---------- RECORDS FOR PROCESSING ----------

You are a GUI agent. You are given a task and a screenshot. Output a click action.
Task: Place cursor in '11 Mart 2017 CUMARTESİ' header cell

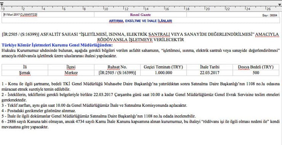(48, 15)
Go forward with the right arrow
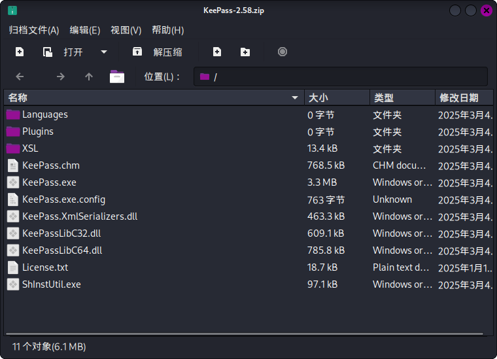 point(60,77)
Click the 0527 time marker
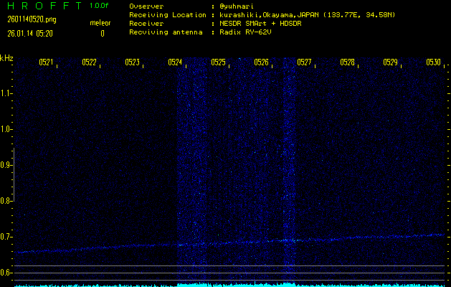 [x=305, y=62]
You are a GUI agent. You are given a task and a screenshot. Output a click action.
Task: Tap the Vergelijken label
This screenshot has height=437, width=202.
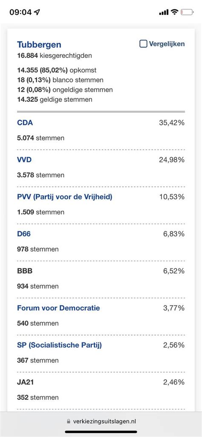coord(167,44)
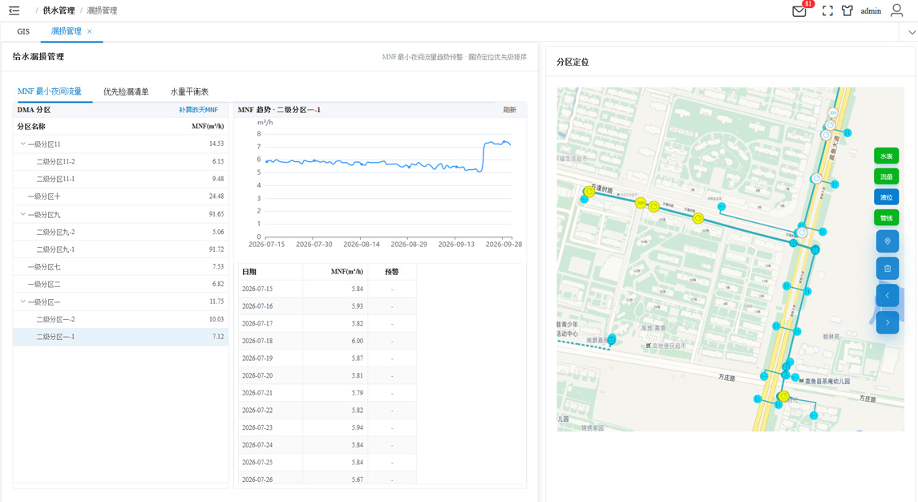
Task: Click the map location pin button
Action: tap(887, 241)
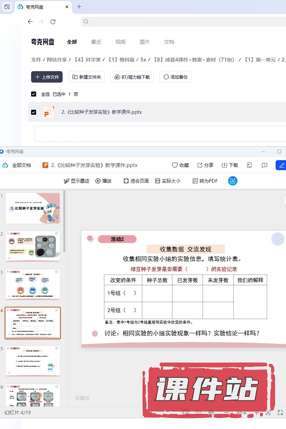Toggle 显示墨迹 ink display

[77, 181]
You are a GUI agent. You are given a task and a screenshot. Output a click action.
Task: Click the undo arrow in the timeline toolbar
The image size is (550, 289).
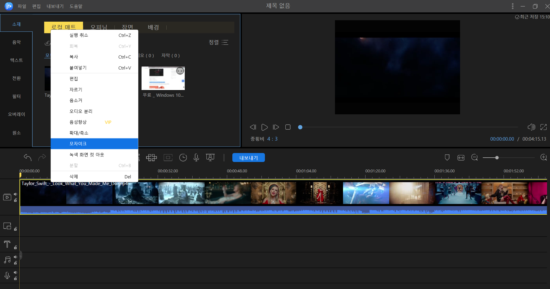pyautogui.click(x=28, y=157)
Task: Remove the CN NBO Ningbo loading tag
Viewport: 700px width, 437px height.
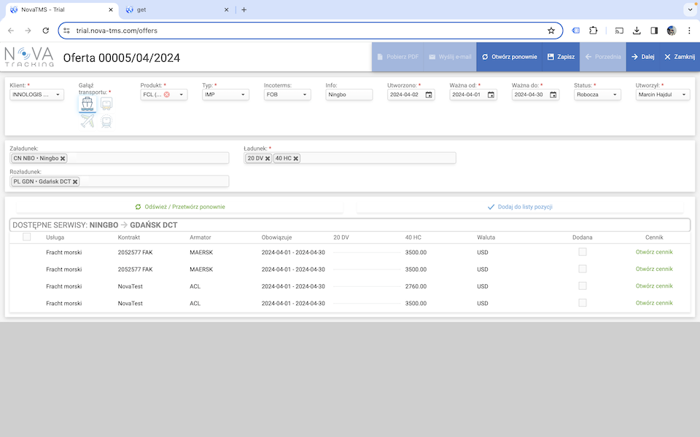Action: point(63,158)
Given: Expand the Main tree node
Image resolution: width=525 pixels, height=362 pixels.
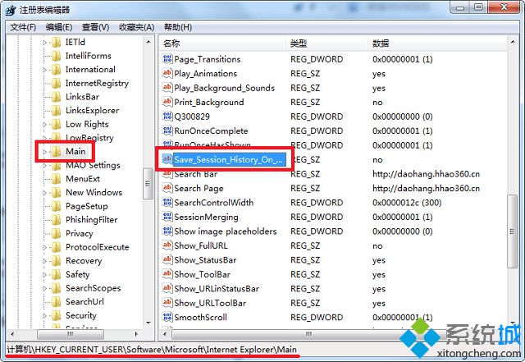Looking at the screenshot, I should [44, 152].
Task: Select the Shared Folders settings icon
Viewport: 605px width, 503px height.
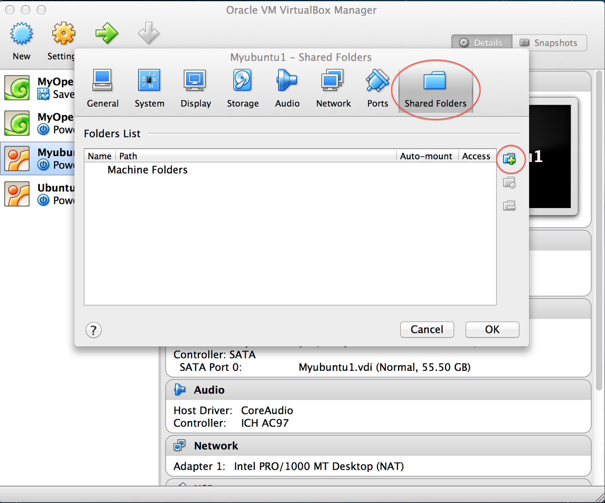Action: pyautogui.click(x=435, y=87)
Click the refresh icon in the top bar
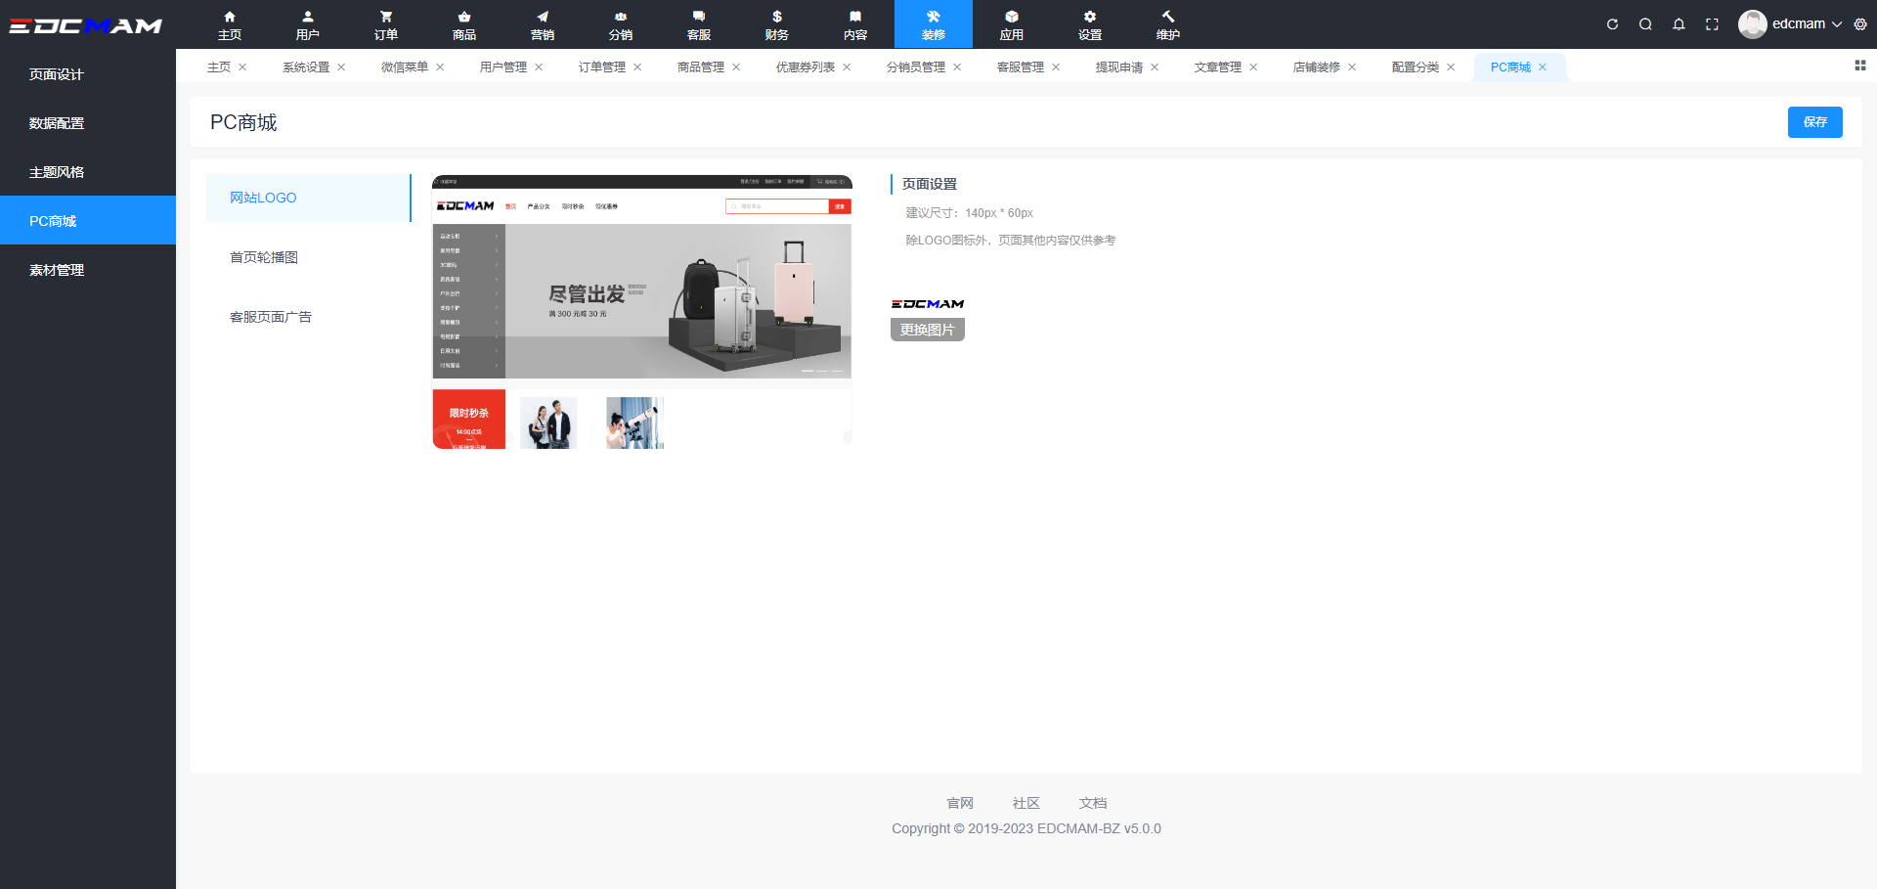 [1612, 24]

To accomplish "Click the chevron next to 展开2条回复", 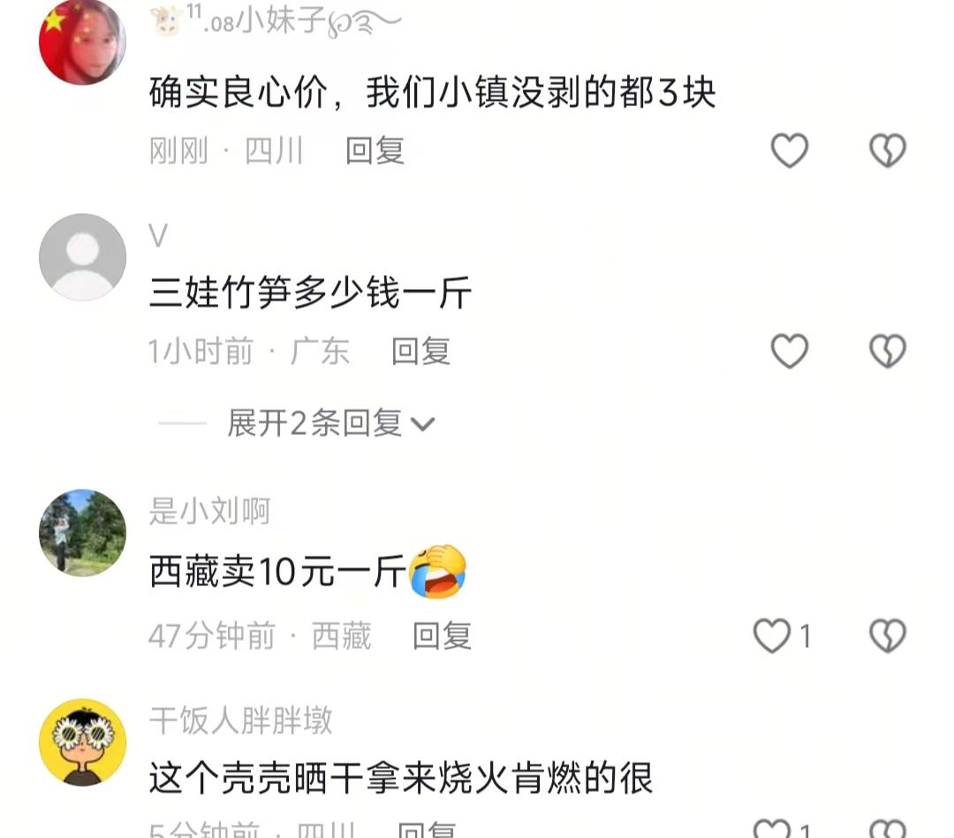I will (423, 424).

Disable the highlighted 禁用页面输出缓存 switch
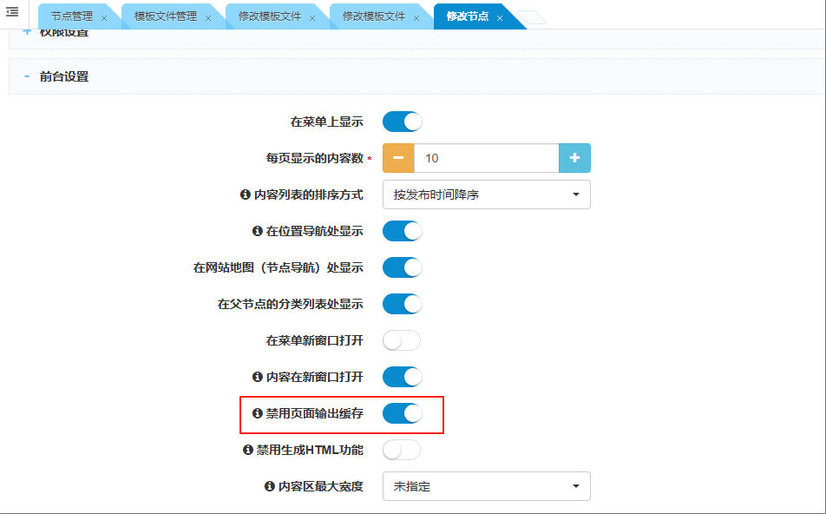(x=401, y=415)
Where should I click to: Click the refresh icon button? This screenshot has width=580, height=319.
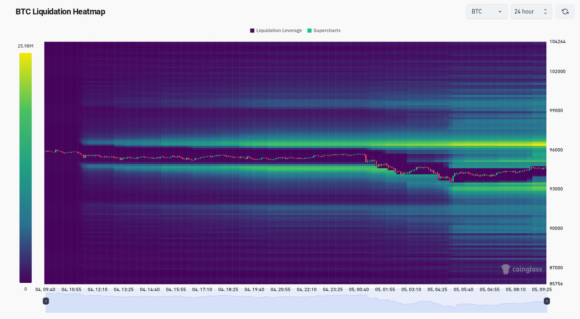pos(565,11)
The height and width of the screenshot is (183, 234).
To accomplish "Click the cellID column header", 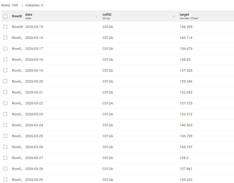I will click(x=107, y=15).
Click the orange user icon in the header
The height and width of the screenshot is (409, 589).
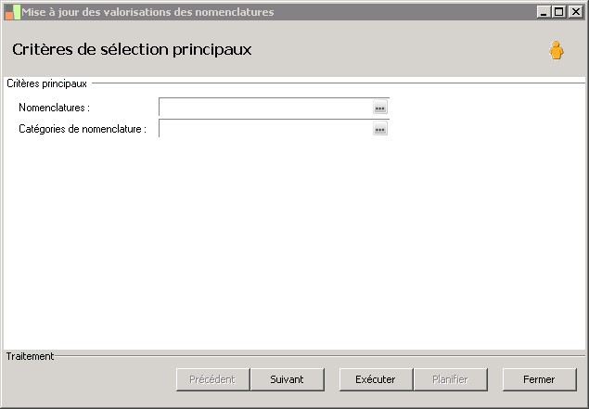(556, 50)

----------

# REQUIRED WORK
Would you set down only the lines above from the line with "Go forward with the right arrow" to the line with "Task: Click the undo", both included, exactly as they stand and without the pictures?

# ANSWER SPACE
Go forward with the right arrow
 point(60,77)
Click the 0527 time marker
 [x=305, y=62]
You are a GUI agent. You are given a task and a screenshot. Output a click action.
Task: Tap the Vergelijken label
This screenshot has height=437, width=202.
coord(167,44)
Task: Click the map location pin button
Action: tap(887, 241)
Toggle 显示墨迹 ink display

[77, 181]
You are a GUI agent. You are given a task and a screenshot. Output a click action.
Task: Click the undo arrow in the timeline toolbar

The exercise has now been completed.